Never in history has there been so much debt worldwide; household debt, corporate debt and government debt. The graph below is consumer (household) debt.

And, the graph below is corporate debt. Notice the small box showing how little corporate debt declined during the ‘Great Financial Crisis” of ’08. Now imagine what happens when the idiots at the Fed and other central banks increase interest rates and all this debt becomes more expensive to service? More on that later.

Credit: Bonner & Partners

Nowadays, money is based on nothing tangible. Money is now created with debt, and they need more debt to pay the interest on the bonds that created this debt/credit/money in the first place. We’ve reached a point where there isn’t even enough money in existence to pay the interest let alone touch the principle. Consequently, everything is slowly turning to shit.

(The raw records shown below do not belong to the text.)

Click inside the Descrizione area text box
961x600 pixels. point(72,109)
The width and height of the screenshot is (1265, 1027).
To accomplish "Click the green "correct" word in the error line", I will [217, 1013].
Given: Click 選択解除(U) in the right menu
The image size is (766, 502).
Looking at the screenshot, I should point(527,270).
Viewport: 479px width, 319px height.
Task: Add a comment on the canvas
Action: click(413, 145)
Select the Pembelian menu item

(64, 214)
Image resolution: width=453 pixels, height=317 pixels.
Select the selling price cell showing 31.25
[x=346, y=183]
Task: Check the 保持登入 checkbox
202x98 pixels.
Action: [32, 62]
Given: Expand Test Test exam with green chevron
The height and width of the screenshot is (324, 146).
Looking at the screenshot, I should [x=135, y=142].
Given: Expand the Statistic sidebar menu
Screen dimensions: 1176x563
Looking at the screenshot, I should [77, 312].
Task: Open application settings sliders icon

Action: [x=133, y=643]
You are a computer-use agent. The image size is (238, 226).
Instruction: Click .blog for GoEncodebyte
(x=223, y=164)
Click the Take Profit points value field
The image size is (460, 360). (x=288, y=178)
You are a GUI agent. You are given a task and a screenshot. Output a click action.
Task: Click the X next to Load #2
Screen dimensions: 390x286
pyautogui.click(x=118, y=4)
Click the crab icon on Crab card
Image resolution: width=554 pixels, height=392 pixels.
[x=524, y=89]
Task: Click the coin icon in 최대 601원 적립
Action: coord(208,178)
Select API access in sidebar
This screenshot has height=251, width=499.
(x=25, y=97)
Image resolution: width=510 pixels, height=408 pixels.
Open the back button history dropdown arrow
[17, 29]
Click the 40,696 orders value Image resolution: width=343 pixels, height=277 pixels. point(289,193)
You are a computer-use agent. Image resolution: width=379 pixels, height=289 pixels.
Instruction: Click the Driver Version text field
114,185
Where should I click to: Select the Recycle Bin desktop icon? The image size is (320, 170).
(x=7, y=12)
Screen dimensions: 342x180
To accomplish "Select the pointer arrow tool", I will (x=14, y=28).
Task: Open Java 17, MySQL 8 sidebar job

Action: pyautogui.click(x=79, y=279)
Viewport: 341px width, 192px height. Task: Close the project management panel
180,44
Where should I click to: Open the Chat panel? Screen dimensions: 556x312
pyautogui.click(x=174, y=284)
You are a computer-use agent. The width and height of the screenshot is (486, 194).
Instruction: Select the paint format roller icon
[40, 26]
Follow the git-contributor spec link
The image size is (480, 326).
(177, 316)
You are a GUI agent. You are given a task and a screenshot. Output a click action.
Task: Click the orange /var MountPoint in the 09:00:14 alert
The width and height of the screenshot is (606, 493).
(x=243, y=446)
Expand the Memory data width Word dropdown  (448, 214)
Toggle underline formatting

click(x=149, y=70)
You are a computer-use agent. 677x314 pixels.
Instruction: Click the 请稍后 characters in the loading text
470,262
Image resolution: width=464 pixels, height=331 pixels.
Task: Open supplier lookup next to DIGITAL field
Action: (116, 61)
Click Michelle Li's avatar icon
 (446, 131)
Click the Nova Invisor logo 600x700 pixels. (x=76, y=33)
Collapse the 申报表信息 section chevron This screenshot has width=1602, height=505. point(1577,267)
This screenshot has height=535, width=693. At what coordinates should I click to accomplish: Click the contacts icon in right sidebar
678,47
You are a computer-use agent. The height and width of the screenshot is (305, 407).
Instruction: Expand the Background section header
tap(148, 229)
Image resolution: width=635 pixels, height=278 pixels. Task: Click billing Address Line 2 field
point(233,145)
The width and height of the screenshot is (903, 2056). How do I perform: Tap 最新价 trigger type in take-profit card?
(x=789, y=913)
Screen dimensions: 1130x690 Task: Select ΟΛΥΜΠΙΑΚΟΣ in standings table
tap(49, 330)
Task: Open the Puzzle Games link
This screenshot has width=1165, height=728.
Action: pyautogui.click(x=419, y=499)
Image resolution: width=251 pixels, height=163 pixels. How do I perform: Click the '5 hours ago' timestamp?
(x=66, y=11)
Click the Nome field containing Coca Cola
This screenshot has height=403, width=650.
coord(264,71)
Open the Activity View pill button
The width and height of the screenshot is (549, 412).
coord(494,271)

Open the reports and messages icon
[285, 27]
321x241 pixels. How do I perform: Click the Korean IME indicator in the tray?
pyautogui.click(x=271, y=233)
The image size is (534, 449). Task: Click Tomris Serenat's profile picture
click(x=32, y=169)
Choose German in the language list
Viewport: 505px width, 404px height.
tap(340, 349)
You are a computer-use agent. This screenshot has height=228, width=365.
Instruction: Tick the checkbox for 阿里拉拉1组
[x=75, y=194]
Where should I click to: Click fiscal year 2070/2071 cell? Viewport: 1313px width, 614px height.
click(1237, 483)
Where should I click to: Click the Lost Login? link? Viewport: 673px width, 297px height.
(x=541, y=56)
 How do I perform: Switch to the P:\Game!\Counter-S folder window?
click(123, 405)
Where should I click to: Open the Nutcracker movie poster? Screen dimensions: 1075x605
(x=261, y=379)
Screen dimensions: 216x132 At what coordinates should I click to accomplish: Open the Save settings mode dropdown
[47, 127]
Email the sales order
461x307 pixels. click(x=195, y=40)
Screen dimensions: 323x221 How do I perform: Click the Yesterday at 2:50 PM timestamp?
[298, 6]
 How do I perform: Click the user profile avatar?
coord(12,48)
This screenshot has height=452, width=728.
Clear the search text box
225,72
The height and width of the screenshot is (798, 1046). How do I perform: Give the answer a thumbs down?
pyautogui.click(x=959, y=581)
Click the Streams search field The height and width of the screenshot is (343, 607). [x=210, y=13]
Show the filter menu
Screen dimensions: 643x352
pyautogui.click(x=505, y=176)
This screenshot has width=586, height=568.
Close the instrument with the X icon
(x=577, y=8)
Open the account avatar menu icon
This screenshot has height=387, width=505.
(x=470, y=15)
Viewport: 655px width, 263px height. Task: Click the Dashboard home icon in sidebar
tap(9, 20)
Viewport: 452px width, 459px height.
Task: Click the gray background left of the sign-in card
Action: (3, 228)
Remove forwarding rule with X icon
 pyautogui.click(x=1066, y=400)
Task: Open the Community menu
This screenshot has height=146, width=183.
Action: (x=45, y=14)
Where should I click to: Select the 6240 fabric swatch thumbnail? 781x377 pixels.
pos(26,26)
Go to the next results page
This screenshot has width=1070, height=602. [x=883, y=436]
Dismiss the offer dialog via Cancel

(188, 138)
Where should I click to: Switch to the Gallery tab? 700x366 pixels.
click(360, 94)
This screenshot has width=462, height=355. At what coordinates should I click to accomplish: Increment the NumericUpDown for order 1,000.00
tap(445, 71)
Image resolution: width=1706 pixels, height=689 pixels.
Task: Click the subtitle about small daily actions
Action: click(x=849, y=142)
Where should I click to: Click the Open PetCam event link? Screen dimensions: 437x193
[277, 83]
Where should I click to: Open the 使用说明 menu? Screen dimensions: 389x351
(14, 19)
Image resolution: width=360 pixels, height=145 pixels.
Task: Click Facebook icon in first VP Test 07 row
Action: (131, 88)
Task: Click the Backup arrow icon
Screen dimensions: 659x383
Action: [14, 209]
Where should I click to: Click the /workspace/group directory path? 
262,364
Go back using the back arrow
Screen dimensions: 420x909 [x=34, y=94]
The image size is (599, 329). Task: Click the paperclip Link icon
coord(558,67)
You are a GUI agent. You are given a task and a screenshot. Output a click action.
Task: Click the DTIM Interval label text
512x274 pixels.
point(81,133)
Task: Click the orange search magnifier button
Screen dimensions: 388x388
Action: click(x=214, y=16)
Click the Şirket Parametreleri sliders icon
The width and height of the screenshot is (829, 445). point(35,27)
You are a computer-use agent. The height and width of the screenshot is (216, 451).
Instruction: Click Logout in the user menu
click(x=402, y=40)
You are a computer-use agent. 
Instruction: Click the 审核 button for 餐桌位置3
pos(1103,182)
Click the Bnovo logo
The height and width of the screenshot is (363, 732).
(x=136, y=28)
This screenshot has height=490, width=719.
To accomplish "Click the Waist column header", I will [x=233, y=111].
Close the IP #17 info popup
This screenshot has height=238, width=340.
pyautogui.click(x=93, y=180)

Once you understand this, many things fall into place:

Factory orders fell to where they were a decade ago [Link]  Inventories (especially autos) are rising. Credit spreads can’t get much lower. The U.S. dollar is on the decline, yet commodity prices are unchanged which means they’re deflating when adjusted for the REAL inflation rate. The U.S. corporate tax rate is among the highest of industrialized nations. Some production is returning to the U.S., but it’s performed by robots.

Stock markets give the illusion of recovery, but there are fewer retail investors. In addition to the Federal Reserve-Treasury Ponzi scheme, the corporate sector has been the primary buyer of their own stocks (“buy-backs”) since the Crash of ’08 as companies take advantage of ultra-low interest rates.

Demographics is Destiny

Few people appreciate the power of demographics which is the study and analysis of population dynamics over time or space. North America has a cohort of 80 million boomers, the first of who are turning 70 this year. Millions of boomers will do so every year for the next 15 years. Many will live to age 85 or longer.

The power of this demographic is seen in the two charts below. The first one shows the U.S. population aged 70+. The second shows their share of the overall population.

The graphs above show where we are today and, most important, where we are going.

Other than government employees, few people have a defined benefit pension plan. Most boomers have less than $100,000 in retirement savings. Given today’s low interest rates, bonds don’t pay much and even Blue Chip stock dividends are only slightly higher. Consequently, aggregate growth in incomes will decelerate and pose additional deflationary pressure on the economy.

Those who can retire will have a lot of time on their hands. They’ll spend money on experiences such as travel, tourism and restaurants, but a lot less on clothing, durables and housing. Demographics is indeed destiny.  [Link]

Boomers are spending less, but younger generations are not picking up the slack. Malls are empty or closing. Stores are going bankrupt at an unprecedented rate. It’s not all because of online shopping because online shopping has not increased as much as the decrease in bricks & mortar. [Link] Few people have money except the 0.1%. As George Carlin used to say “It’s a big club and you ain’t in it.”

Oil prices are plunging not because of the over-supply governments and the ass media want us to believe, but because of lack of demand. We’re in a Stealth Depression. Fewer people have money to buy gas or jobs to drive to.